==== Excerpted records

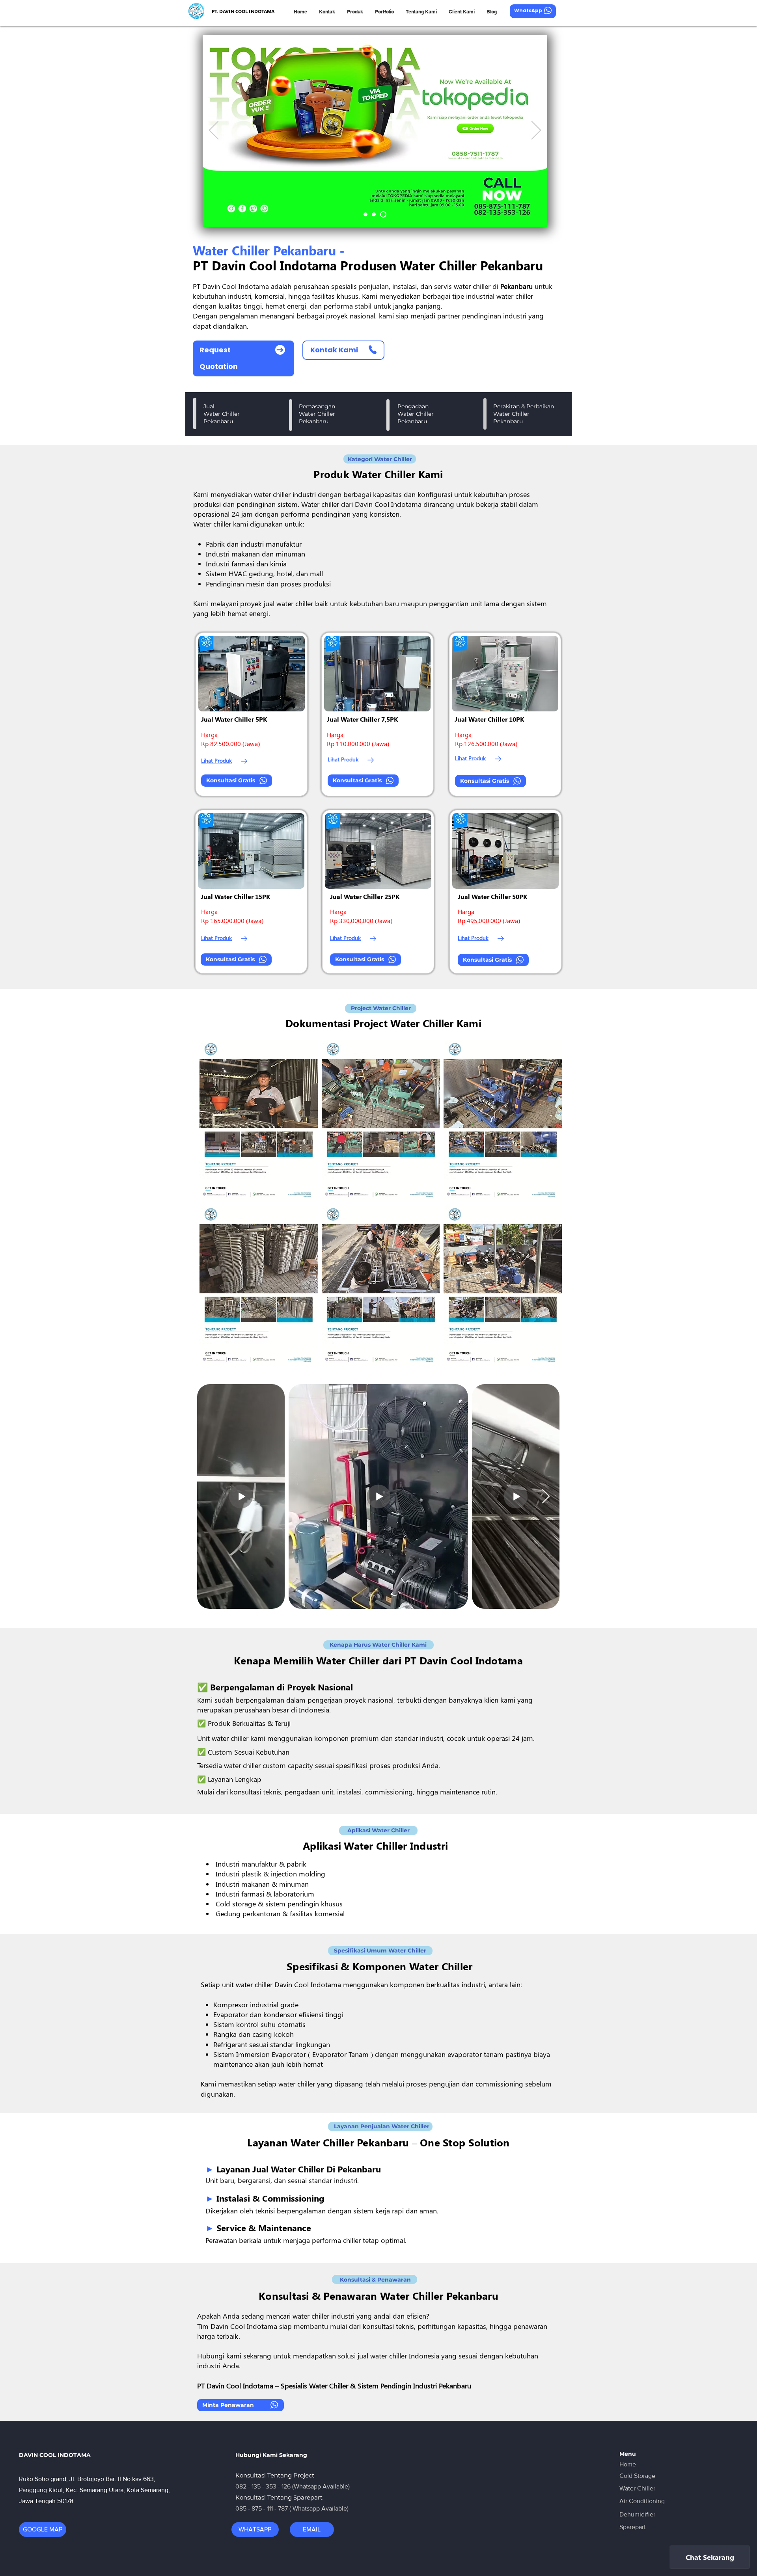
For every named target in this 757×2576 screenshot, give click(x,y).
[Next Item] (545, 1496)
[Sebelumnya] (213, 131)
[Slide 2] (376, 214)
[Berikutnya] (536, 131)
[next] (547, 1207)
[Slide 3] (367, 214)
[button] (259, 1120)
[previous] (213, 1207)
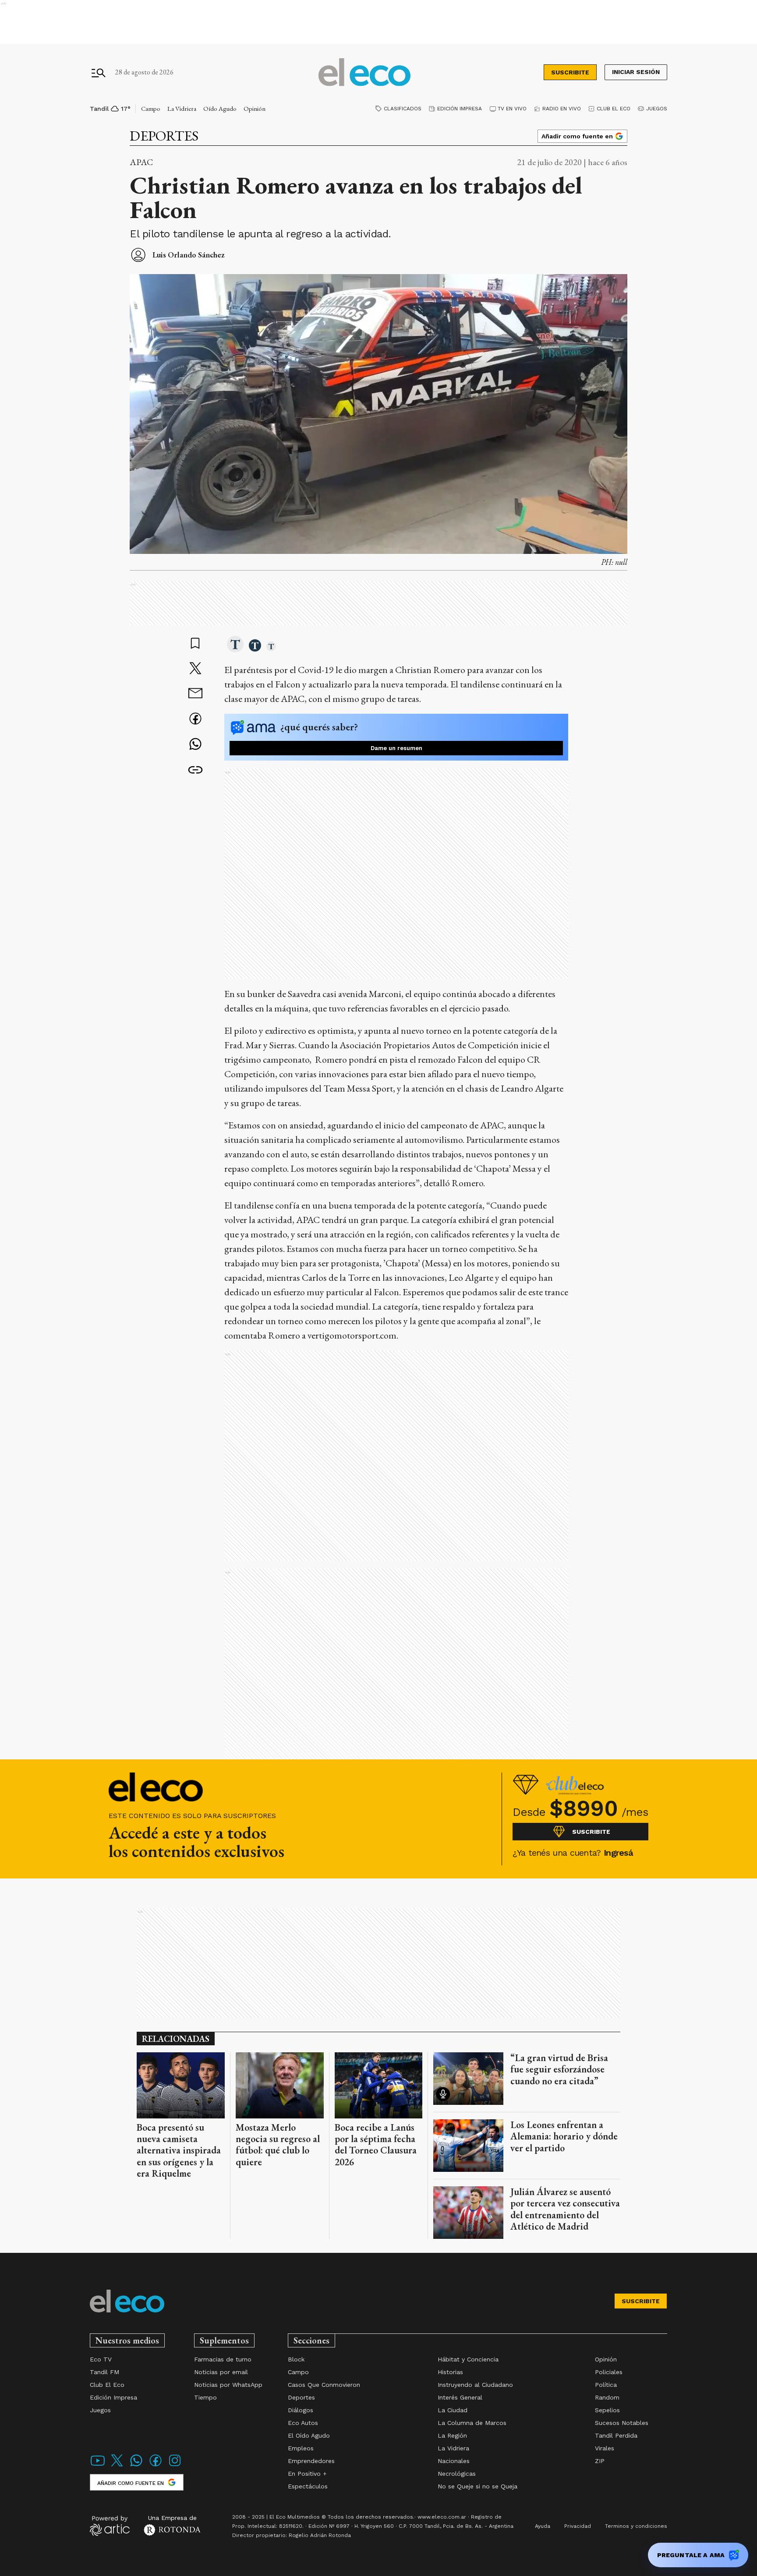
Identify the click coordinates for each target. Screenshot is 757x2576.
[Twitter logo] (117, 2465)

========

The lines to return are those with the string "target" in them; copy each from the entries above.

> [Result for this task]
For every named target in this 757×2576 screenshot, give click(x,y).
Identify the click coordinates for each target. Screenshot is 757x2576.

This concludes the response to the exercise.